6-Thioxanthine caused 50% inhibition of the growth of Toxoplasma gondii in human fibroblasts at a concentration of 5 mu g/ml. A mutant induced by treatment with ethylnitrosourea (Thx(R)-1) was 20-fold more resistant than the wildtype. Wild-type parasites grown in Lesch-Nyhan fibroblasts efficiently incorporated hypoxanthine, guanine, and xanthine, but Thx(R)-1 incorporated each of these precursors less than 2% as well as the wildtype did. Soluble extracts of wild-type parasites had potent phosphoribosyltransferase activities for hypoxanthine, guanine, and xanthine, while extracts of Thx(R)-1 had barely detactable activity with any of these substrates. The basis for the resistance of Thx(R)-1 to 6-thioxanthine is, therefore, the lack of the enzyme hypoxanthine-guanine phosphoribosyltransferase.
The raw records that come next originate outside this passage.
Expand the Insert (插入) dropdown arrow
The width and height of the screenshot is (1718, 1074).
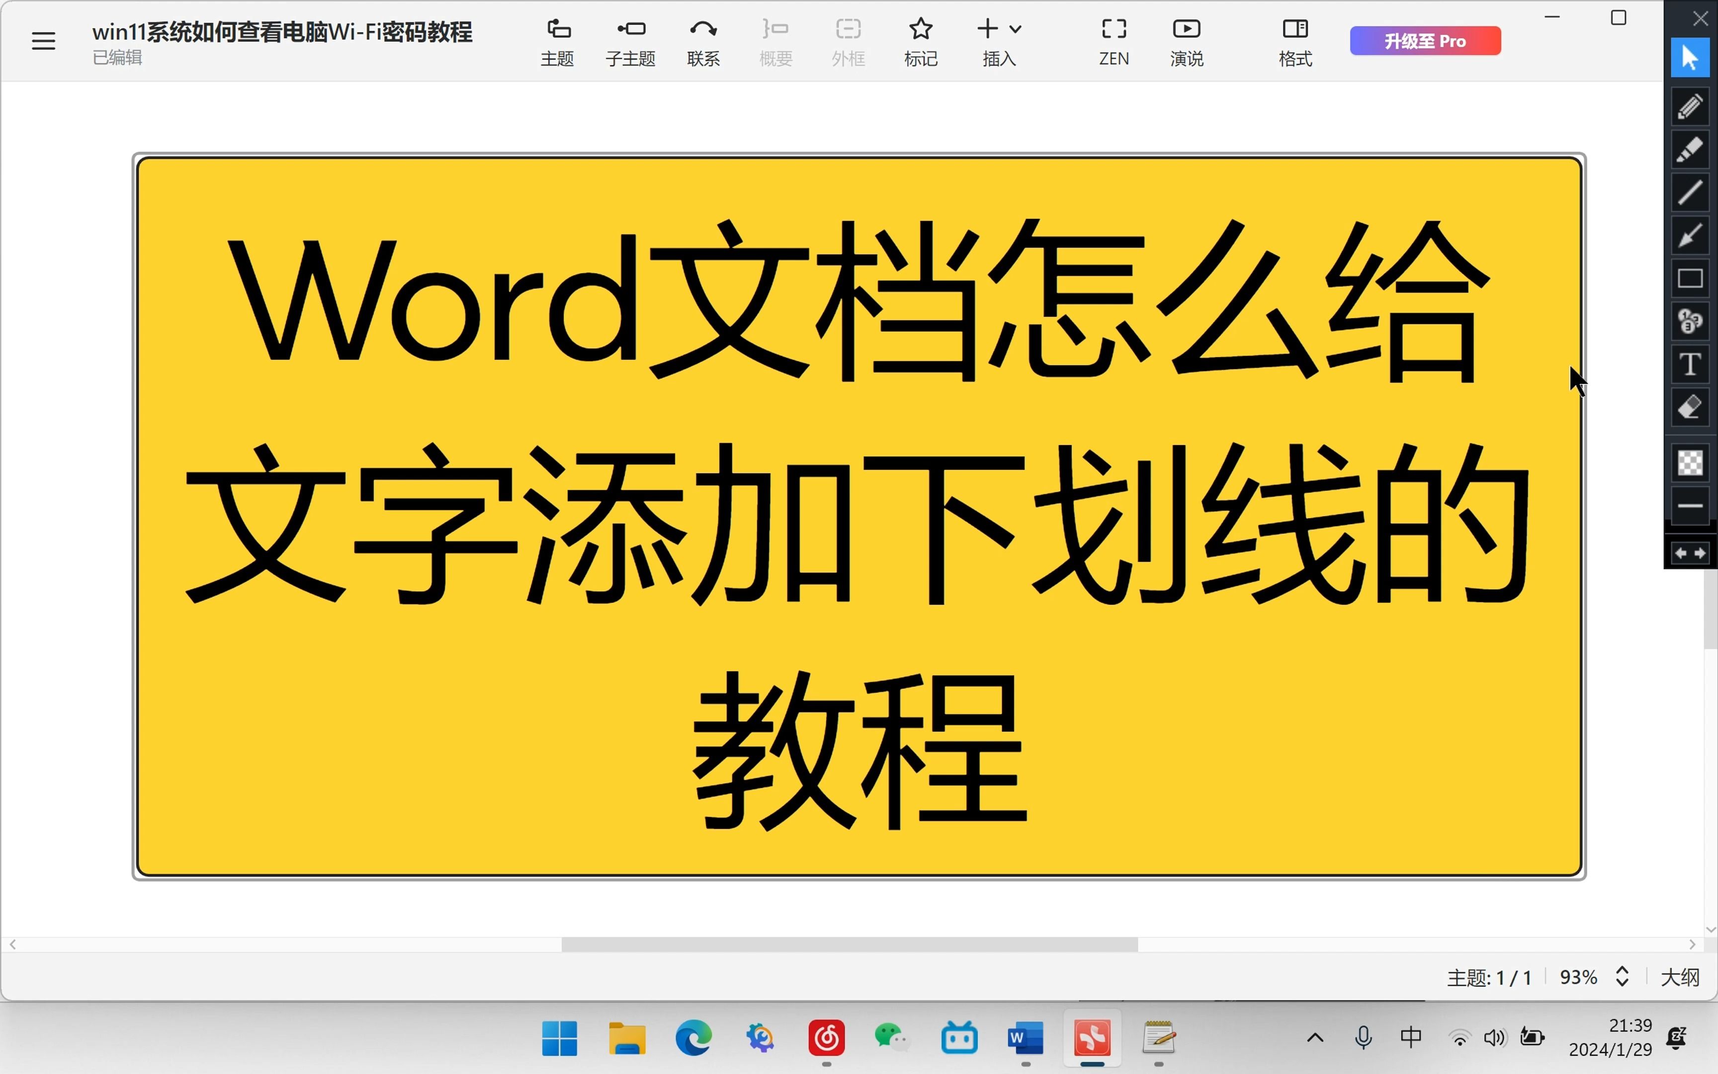click(1015, 29)
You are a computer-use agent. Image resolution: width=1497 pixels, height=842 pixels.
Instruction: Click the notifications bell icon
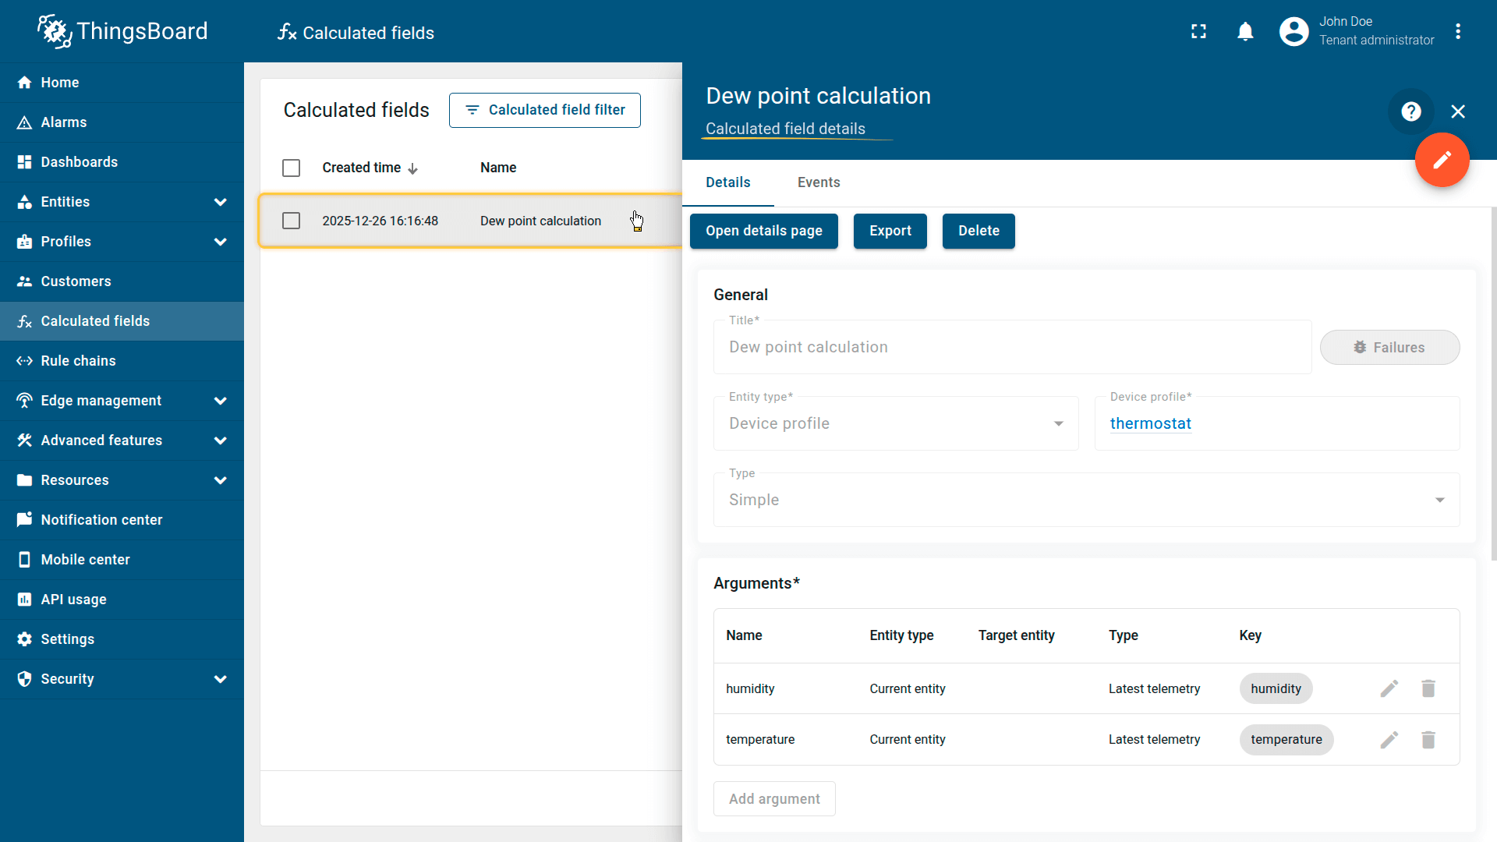pos(1245,31)
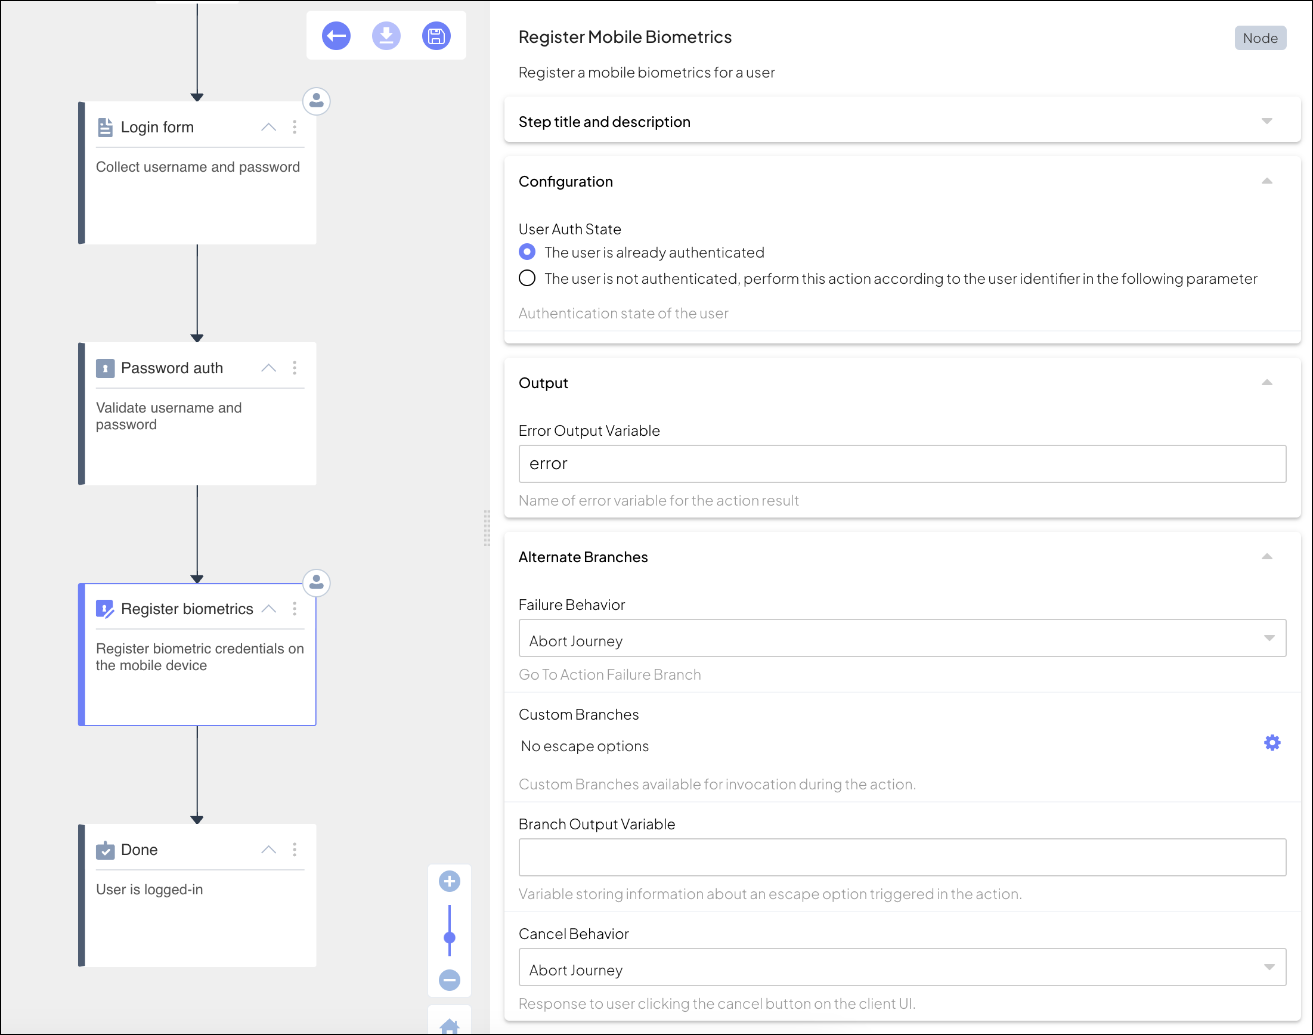Screen dimensions: 1313x1035
Task: Click the zoom in plus icon
Action: (449, 881)
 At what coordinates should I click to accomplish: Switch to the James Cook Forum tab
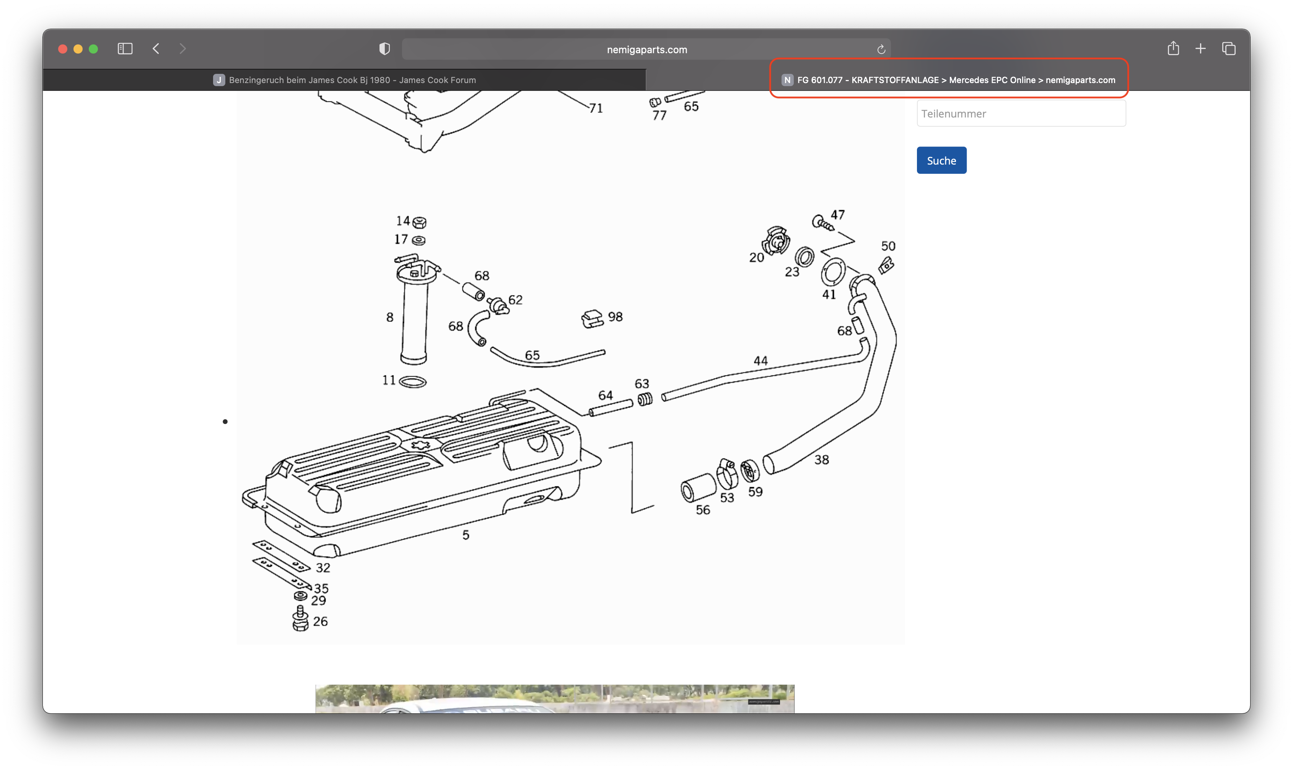(x=344, y=80)
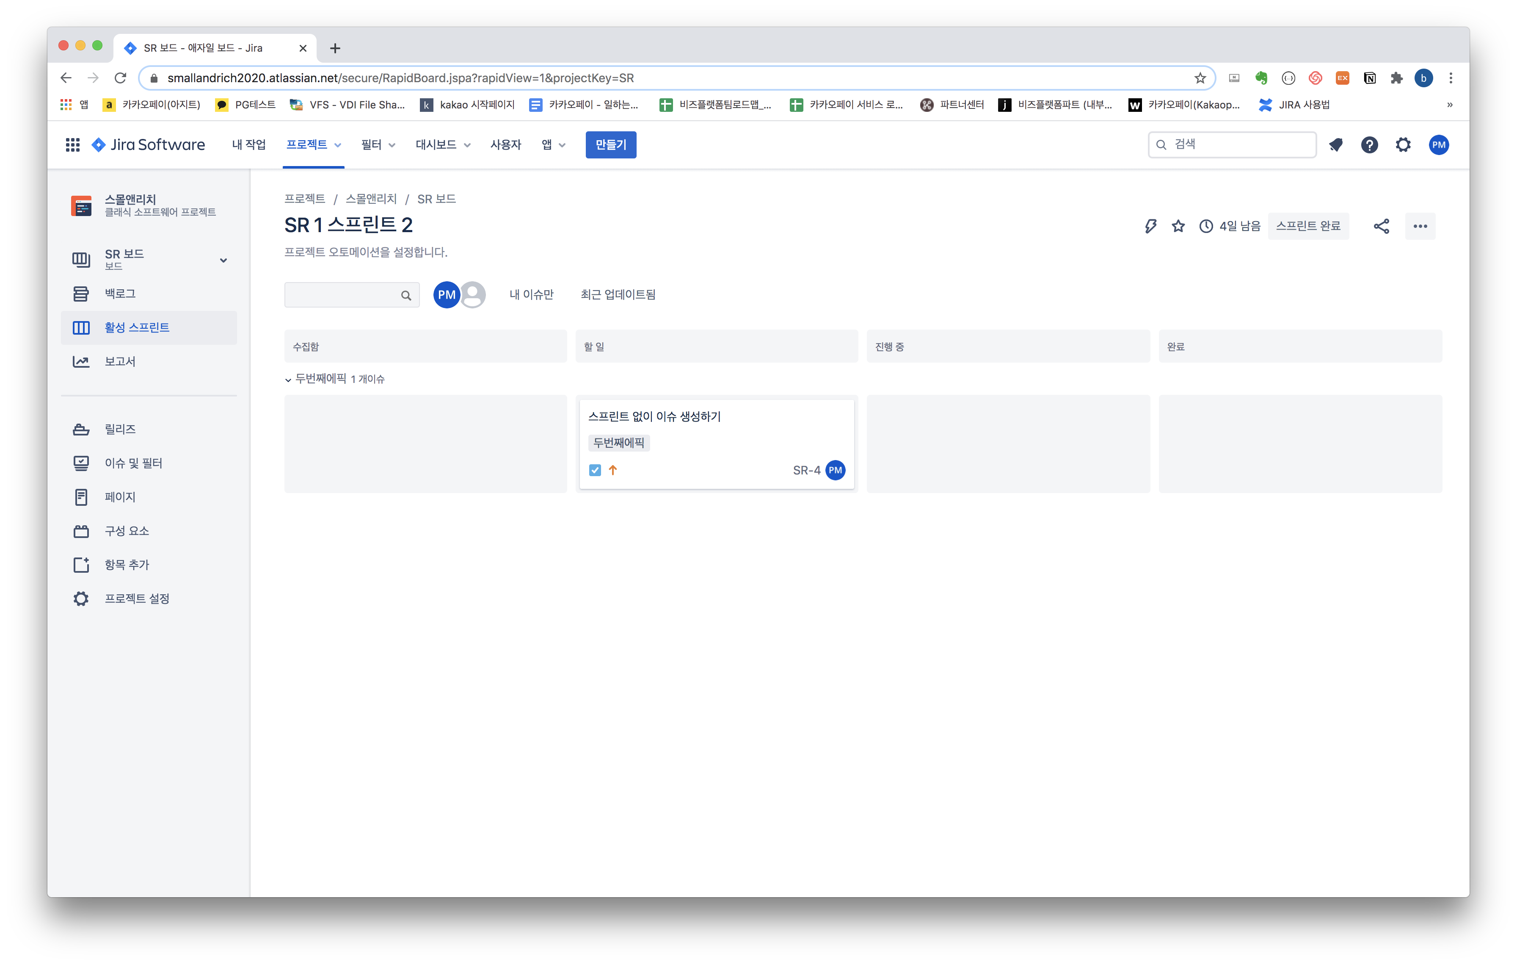Click the automation lightning bolt icon
Viewport: 1517px width, 965px height.
pos(1150,226)
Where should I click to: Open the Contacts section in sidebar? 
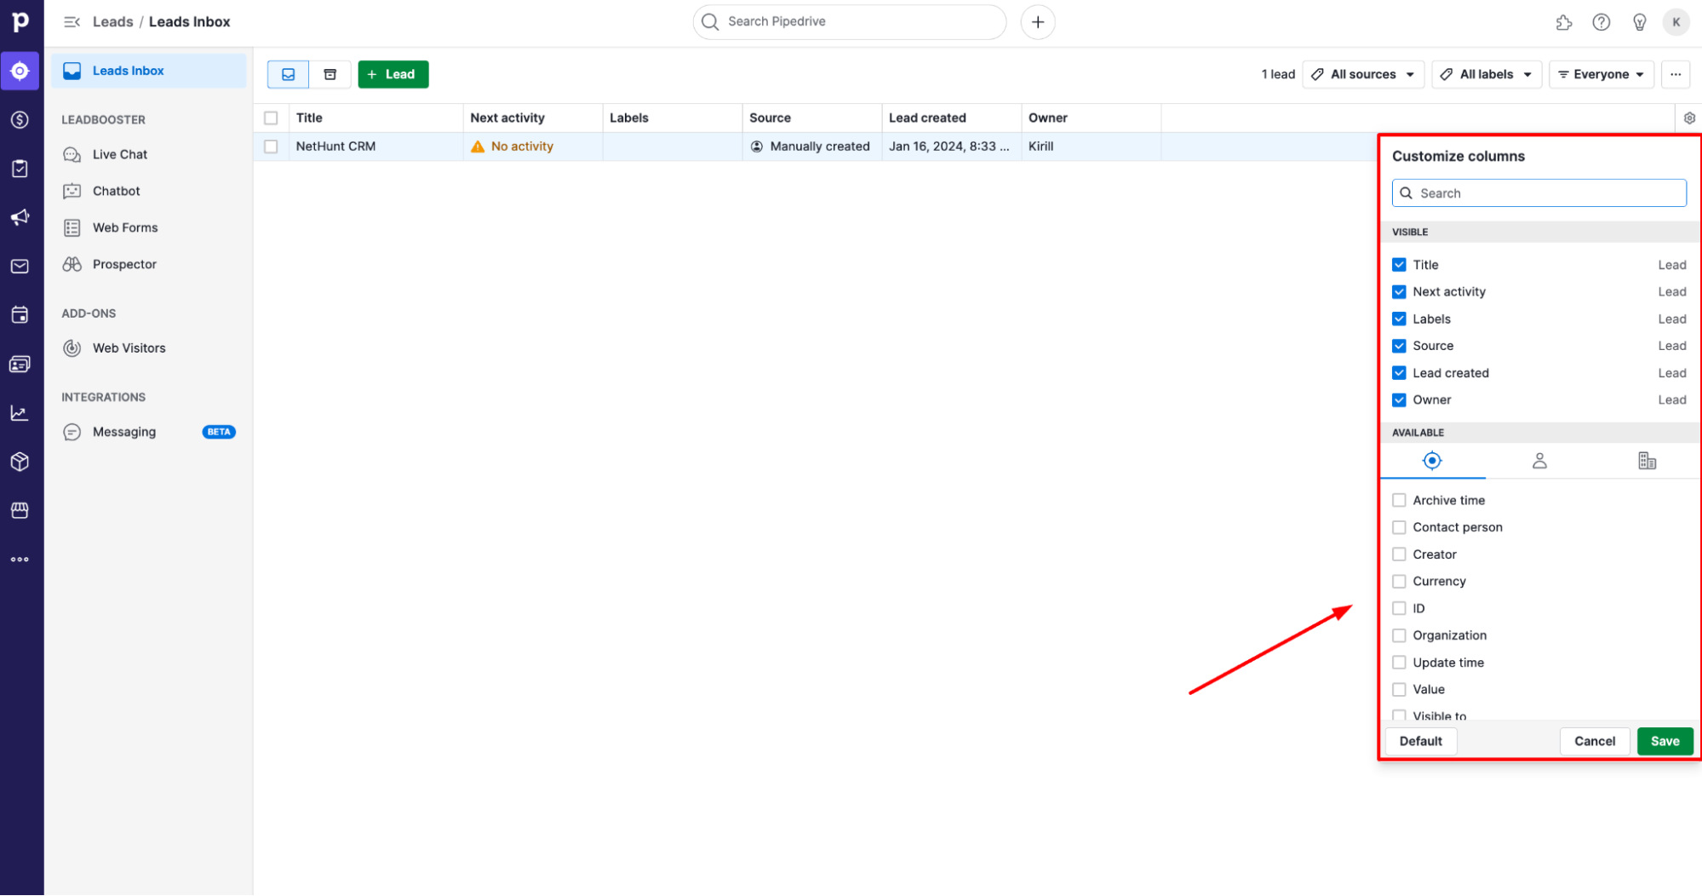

Thus, salvage pathways that employ this enzyme are not essential for the acquisition of purines, which the parasite must obtain from the host cell. Incubation in a medium containing mycophenolic acid and xanthine allowed the efficient recovery of wild-type T. gondii in the presence of many Thx(R)-1 parasites. Together with the use of 6-thioxanthine to detect resistant mutants in the presence of many wild-type parasites, this procedure provides a simple selection and back-selection for mutations that affect the hypoxanthine-guanine phosphoribosyltransferase gene of T. gondii. (C) 1993 Academic Press, Inc.